In a class between the hand-operated or semiautomatic shoulder rifle comes the automatic rifle, of which the Browning gas-operated model is typical. Finally there is the so-called submachine gun. Of this last group the Thompson is best known and it has become so famous in recent years—via the gangster movies— that the submachine gun is coming to be known even in official terminology as the “tommy.”
In the new type of warfare, in which men fight from motor vehicles to an ever increasing extent, the old tripod machine gun of rifle caliber has ceased to dominate the battlefield. Armored vehicles1 despise it, and they themselves can mount guns which are both more powerful and more mobile. It has therefore reverted to a role of minor tactical importance.
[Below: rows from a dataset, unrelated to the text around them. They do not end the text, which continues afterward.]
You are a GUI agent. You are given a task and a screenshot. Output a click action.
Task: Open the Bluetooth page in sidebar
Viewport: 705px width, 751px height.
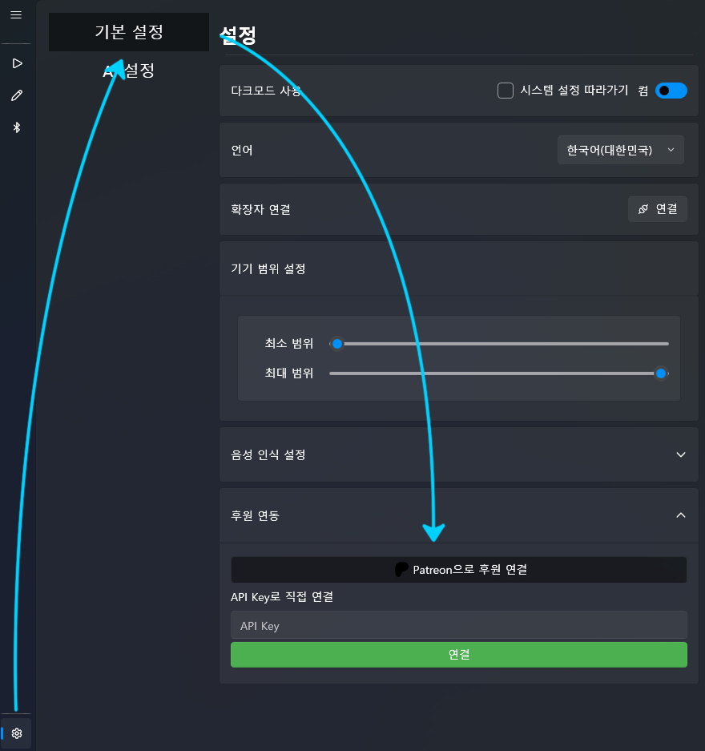(16, 127)
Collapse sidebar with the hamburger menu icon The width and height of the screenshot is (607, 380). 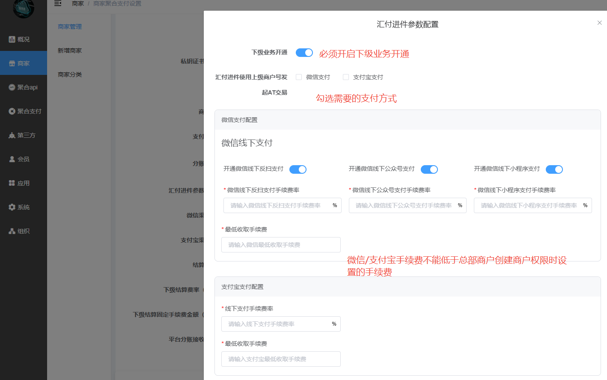58,3
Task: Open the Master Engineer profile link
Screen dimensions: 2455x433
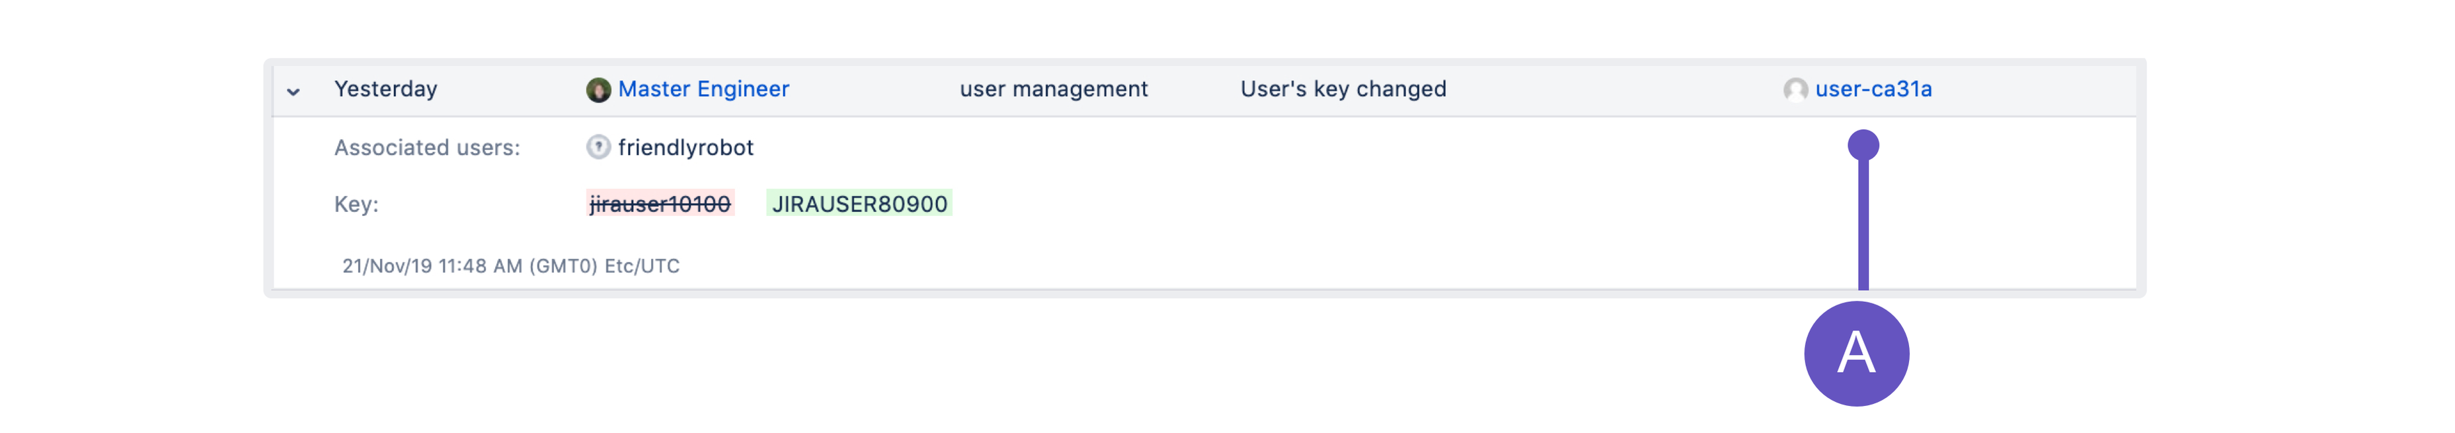Action: (x=703, y=89)
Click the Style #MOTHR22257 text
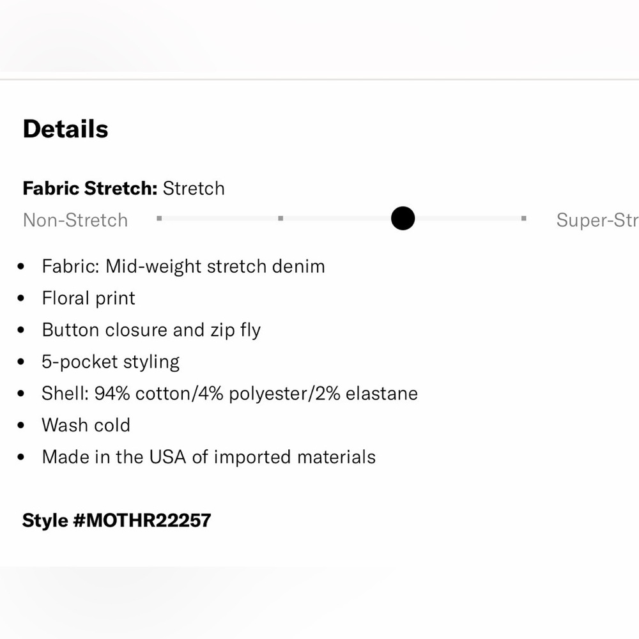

Its place is being taken on the one hand by very much heavier automatic weapons mounted on self-propelled carriers and on the other hand by very much lighter ones as the personal arms of the individual soldiers. As tanks and armored troop carriers are continually improved, this trend will become increasingly evident. There will be a need for more and more powerful and rapidly firing, armor-piercing weapons, while the soldier himself will have less and less use for the heavy long-range rifle and more and more for a short-range tommy with which to spray the enemy at whose feet he tumbles from the shelter of his plated motor carrier.
The eventual result will be that field and anti-aircraft artillery will take on the present characteristics of the machine gun. They will be belt-fed or clip-fed, and consequently will require some special means for keeping barrel temperatures down; this might be accomplished by reviving the Gatling principle, perhaps utilizing an electric or gasoline motor to operate the mechanism. In the infantry the rifle will be retained only by snipers and certain special troops operating without mechanized support (for example, marines carrying out their normal peace-time duties). In place of it there will be a compromise arm partaking of the compactness of the pistol and the range and accuracy of the rifle. Such an arm has already appeared in the .30-caliber “carbine” which is to replace the pistol in our Army and the rifle in all branches except the infantry. The Japanese are reported to have approached the problem in a different manner, by issuing sub-caliber rifles and machine guns to special forces for whom the supply problem is acute. The “carbine” type, derived from the tommy and differing from it only in improved ballistics and in the elimination of the full-automatic feature, is more nearly a machine gun than it is a rifle.
1. Aircraft, in the last analysis, are merely a special sort of vehicle, and are so considered in this treatise.